=== EXTRAIT À LIRE ===
##############################

C’est LA discussion qui revient toujours dans les débats entre mordus de rap : mais, qui est le plus grand rappeur de l’histoire ?

Aussi appelé G.O.A.T. pour Greatest Of All Time, ce titre revient au meilleur rappeur depuis la création du genre, dans les années 1970. Bien que les critères de distinction dans le rap soient hautement subjectifs, une liste de cinq-six noms est fréquemment mise en avant comme « La liste » officielle du débat.

On y retrouve bien sûr Tupac, véritable légende de la culture gangster américaine qui continue d’influencer chaque génération jusqu’aujourd’hui, malgré son décès en 1996. Son rival new-yorkais, The Notorious B.I.G., est également cité, tant son album Ready to Die a marqué les esprits, dépeignant un gangster d'une rare élégance, avec une nonchalance inégalée.

Si l’on reste du côté de New York, nul débat ne peut se faire sans inclure l’auteur de ce qui est considéré par beaucoup comme le plus grand album de l’histoire du genre, Nas. En sortant Illmatic en 1994, le jeune rappeur du Queens a mis toute l’industrie d’accord avec un dix titres sans faute, à seulement vingt ans… La sincérité de sa plume et son « flow » inspireront toute la génération suivante.

Il faut également inclure Eminem, plus grand vendeur de l’histoire du mouvement avec plus de 220 millions de ventes. Le tableau est complété par JAY-Z, premier vrai rappeur-businessman, auteur des classiques Reasonable Doubts et The Blueprint.

Enfin, cela était vrai jusqu’au milieu des années 2010, depuis, un génie californien est venu bousculer cette hiérarchie.

Dans ce premier article sur Kendrick Lamar, nous retraçons l’éclosion du rappeur pour mieux comprendre son arrivée dans le rap game.

Né en 1987 à Compton, Kendrick Lamar Duckworth grandit dans la ville de N.W.A. en pleine période de tension, entre guerres de gangs et répression policière. Il passe sa jeunesse avec des affiliés au gang des Westside Prius, rattaché aux Bloods, l’un des deux gangs majeurs de Los Angeles, rivaux des Crips.

Le jeune Kendrick est exposé très tôt à la violence de son environnement, notamment lors des émeutes de 1992. Celles-ci font suite au passage à tabac d’un Afro-Américain, Rodney King, par la police de L.A. Lors de ces évènements, Kendrick, alors âgé de seulement 5 ans, est témoin d’un meurtre sous ses yeux, alors qu’il est simplement assis en bas de son immeuble.

Puisant dans ce quotidien difficile, il se met à rapper au collège sous le nom de K.Dot, et sort 5 mixtapes au cours des années 2000. En 2008, il forme le groupe Black Hippy avec Schoolboy Q et Ab-Soul. Il arrive à attirer l’attention du rappeur californien du moment, The Game, qu’il aura l’occasion de suivre sur une tournée.

Après un EP décevant, C4, sorti en janvier 2009, il revient en décembre de la même année avec un projet bien plus abouti, dans lequel l’amélioration de son écriture saute aux yeux : eponymous debut extended play. Ce projet lui permettra de signer avec le distributeur Warner/Chapell Music.

##############################

=== LIGNES ENREGISTRÉES ===
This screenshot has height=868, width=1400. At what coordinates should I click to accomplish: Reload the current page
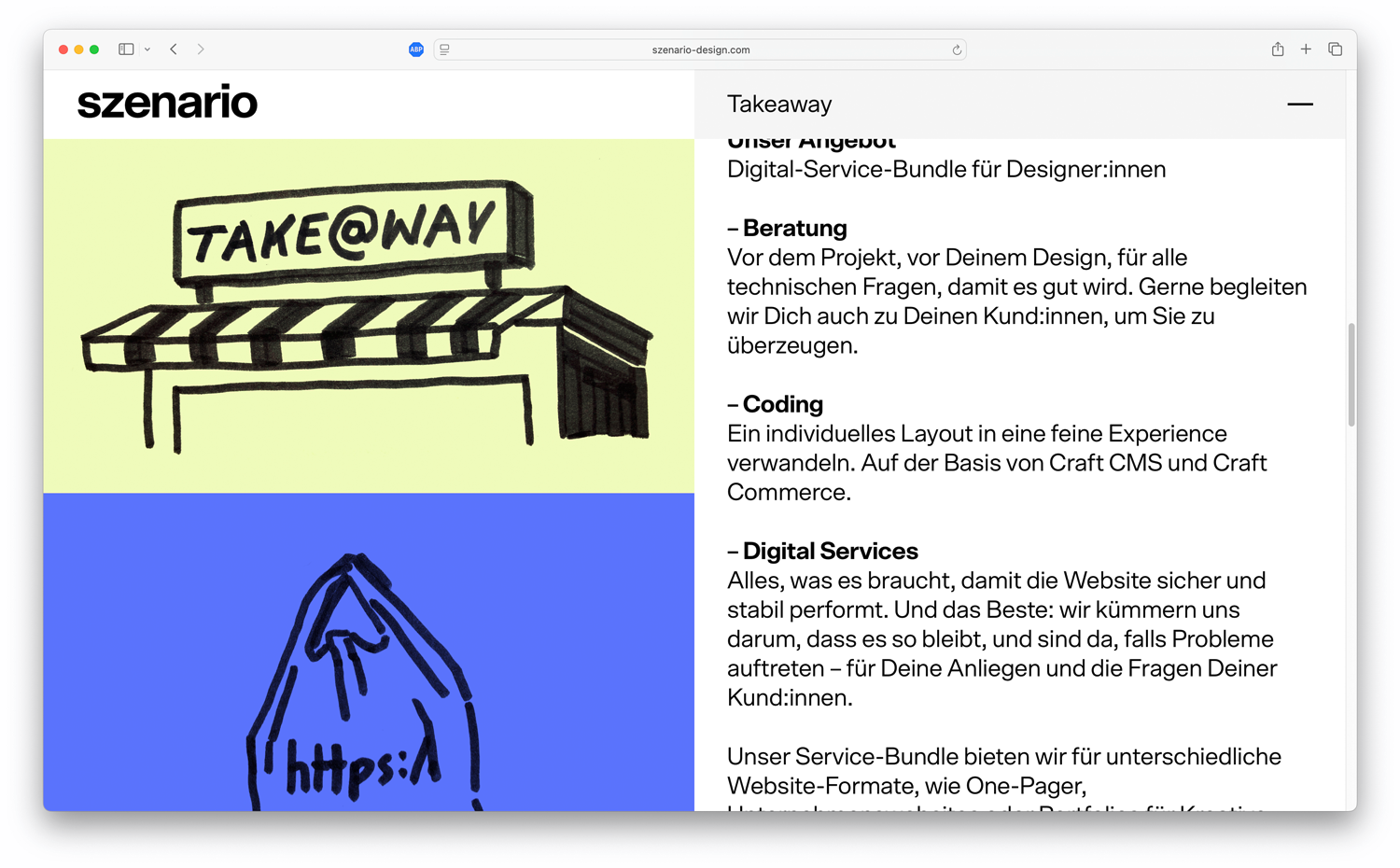(957, 50)
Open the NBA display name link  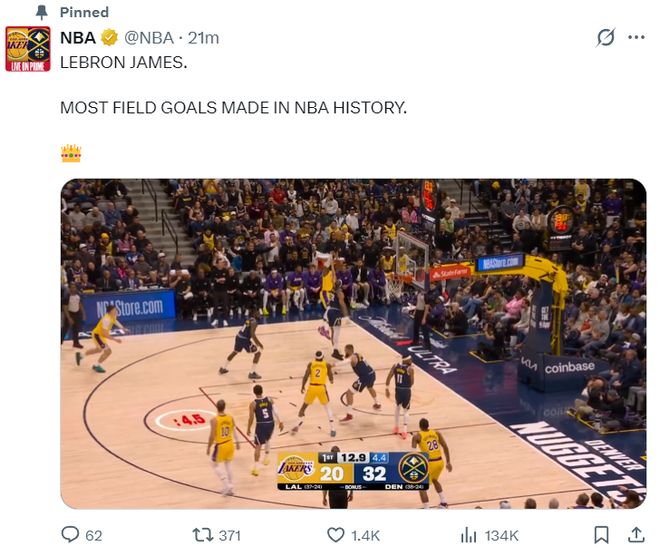(x=78, y=38)
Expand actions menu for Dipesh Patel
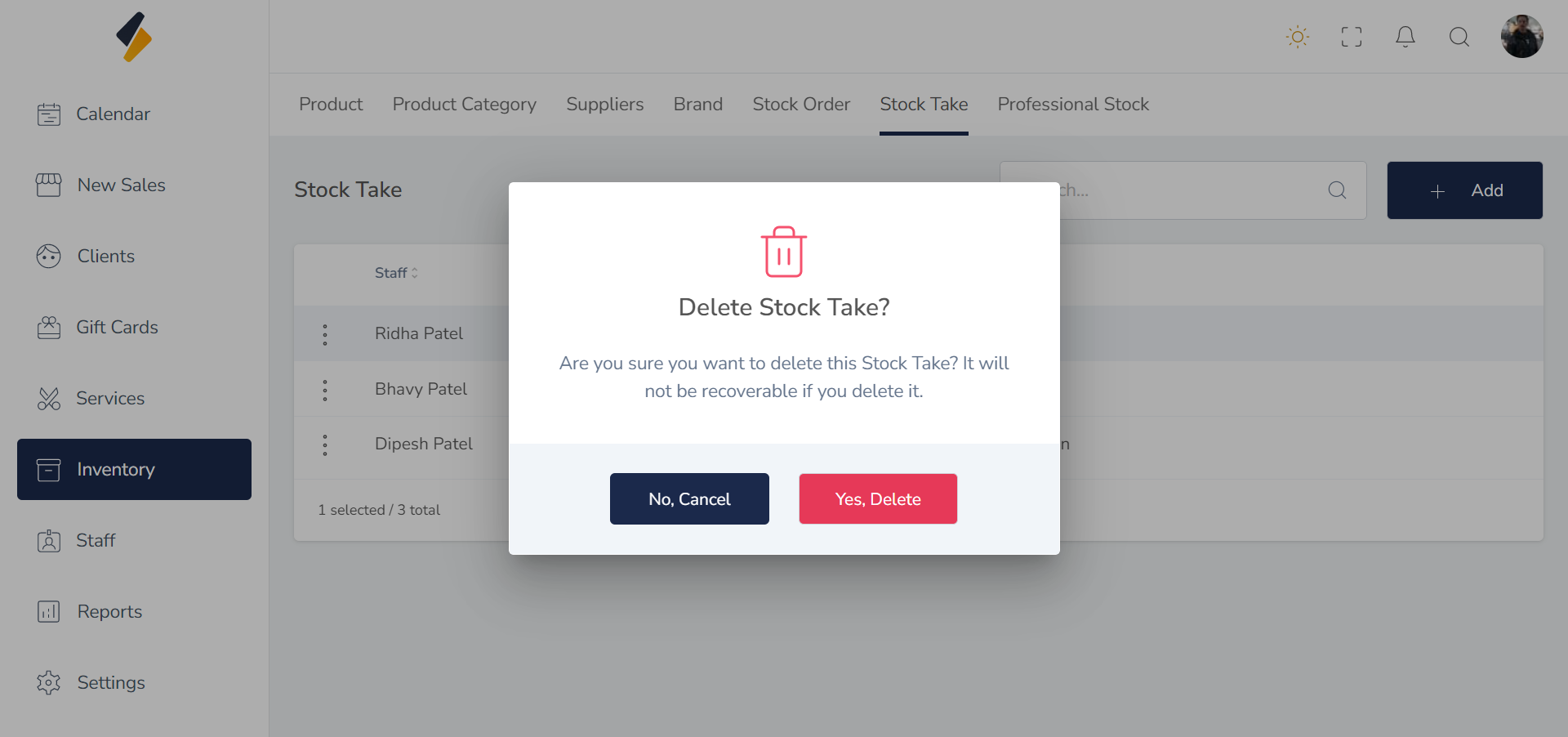Screen dimensions: 1568x737 click(325, 444)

##############################

=== À FAIRE ===
A – Selon l'extrait sur le rap, avec quels rappeurs Kendrick Lamar forme-t-il le groupe Black Hippy en 2008 ?
B – Poursuivez l'extrait sur le rap à partir de sa dernière phrase, s'il vous plaît.

=== RÉPONSES ATTENDUES ===
A – Avec Schoolboy Q et Ab-Soul.

B –
L’année suivante, Kendrick sort la mixtape Overly Dedicated, qui sera son premier succès. Le projet atteindra la 72e place du classement Billboard dans la catégorie RnB/Hip Hop, et arrivera jusqu’aux oreilles d’un certain Dr. Dre, qui proposera à Kendrick de collaborer sur divers projets par la suite.

Kendrick sort ensuite son premier vrai album, section 80, en 2011. Sans vraiment toucher le grand public, cet album de rap à la fois jazzy et conscient est salué par les puristes, qui commencent à comprendre son talent. Il sera d’ailleurs intronisé meilleur rappeur de la west coast cette année-là par Dr. Dre, Snoop Dogg, et The Game lors d’un concert à L.A. Comme quoi, certains avaient déjà compris...

C’est sur son deuxième album, Good Kid, M.A.A.D City, que Kendrick, en 2012, reçoit enfin ses lettres de noblesse. Après plus de 10 ans à peaufiner son art, on sent que le rappeur californien est arrivé à maturité. À travers 17 sons aux structures déroutantes, avec des sonorités très west coast et influencés par le gangsta rap, Kendrick nous retranscrit avec une puissance rarement égalée les pensées et émotions d’un jeune de Compton. On trouve également des featurings de haut vol sur le projet, avec notamment Drake et Jay-Z.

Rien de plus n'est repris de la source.